Rens Troost (rens@imsi.com)
Wed, 11 Jan 1995 12:00:48 -0500

>>>>> "Jon" == Jon Peatfield <J.S.Peatfield@amtp.cam.ac.uk> writes:

  Jon> It is a little better as you don't have to copy arround cookies
  Jon> (usually done in very insecure ways) and all the authentication
  Jon> is done in the X server rather than just trusting anyone who
  Jon> has got a copy of the cookie.  You can also revoke a
  Jon> (user,host) pair at the server end once you have finished using
  Jon> that machine.

I see your point; the functionality looks better. But the actual
security is still at the level of trusting the host.

  Jon> One trick you can do with this is to get the X server to run
  Jon> through all current windows and perform the check again on
  Jon> their existing connection based on the current rules.  A server

This is a decent idea, though you'd have to keep state about the user
associated with the display connection in the server. If you're going
to be keeping this kind of information in the server on a
per-connection basis, you may as well keep some sort of token or
cookie 

  Jon> The actual code to do an Ident based checker is pretty small,
  Jon> not much more than the size of the current cookie checker and
  Jon> generator.  Not *much* more complex.

Authentication is now moved to an external process on a different
machine possibly at a different site. Again, this gives a very nice
paradigm for managing authorization, but I do not see how it can be
said in any way to provide authentication. 

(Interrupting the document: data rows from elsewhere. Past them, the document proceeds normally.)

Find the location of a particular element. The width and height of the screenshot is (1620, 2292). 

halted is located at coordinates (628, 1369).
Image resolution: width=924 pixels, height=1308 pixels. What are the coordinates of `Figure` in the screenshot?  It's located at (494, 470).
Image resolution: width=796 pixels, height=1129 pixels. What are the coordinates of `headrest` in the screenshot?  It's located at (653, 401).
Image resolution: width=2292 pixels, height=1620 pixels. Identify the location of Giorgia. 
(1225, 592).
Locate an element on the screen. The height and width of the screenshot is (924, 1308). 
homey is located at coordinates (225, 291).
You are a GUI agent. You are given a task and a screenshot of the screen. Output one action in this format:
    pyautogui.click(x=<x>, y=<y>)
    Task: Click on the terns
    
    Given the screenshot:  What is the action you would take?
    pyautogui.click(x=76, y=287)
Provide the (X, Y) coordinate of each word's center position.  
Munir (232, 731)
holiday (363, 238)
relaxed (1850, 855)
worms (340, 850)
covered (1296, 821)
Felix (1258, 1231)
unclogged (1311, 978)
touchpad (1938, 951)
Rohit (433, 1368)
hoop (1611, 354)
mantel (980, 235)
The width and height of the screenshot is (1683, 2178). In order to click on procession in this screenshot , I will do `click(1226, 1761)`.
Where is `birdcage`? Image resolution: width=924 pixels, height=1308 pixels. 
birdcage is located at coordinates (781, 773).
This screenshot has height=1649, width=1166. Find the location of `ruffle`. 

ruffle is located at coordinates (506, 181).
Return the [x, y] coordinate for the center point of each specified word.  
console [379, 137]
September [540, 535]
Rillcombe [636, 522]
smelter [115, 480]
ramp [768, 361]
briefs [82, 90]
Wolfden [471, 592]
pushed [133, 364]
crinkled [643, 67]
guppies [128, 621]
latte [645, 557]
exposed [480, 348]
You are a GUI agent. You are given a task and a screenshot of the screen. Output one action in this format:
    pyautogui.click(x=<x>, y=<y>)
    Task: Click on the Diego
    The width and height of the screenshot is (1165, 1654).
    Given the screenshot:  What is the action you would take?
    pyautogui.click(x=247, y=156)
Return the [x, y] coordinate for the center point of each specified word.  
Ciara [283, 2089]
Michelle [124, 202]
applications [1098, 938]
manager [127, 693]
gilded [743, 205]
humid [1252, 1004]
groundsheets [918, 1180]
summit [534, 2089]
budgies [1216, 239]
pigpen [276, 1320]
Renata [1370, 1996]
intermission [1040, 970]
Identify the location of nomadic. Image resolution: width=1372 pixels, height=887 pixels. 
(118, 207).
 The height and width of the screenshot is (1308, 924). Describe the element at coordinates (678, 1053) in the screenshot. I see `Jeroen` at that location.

  Jon> I don't see how multiple cookies would help unless you generate
  Jon> a different one for each host and require a (cookie,host) pair
  Jon> to match.  

one for each (host, user),  actually. Yes, cookie distribution remains
a problem.

  Jon> encrypted system (like say krb5) could be much better if done

Yeah, clearly. kerberos is so heavyweight, though that few sites end
up installing it. Perhaps a pgp-based thing would catch on more. No
gnarly key distribution architecture needed.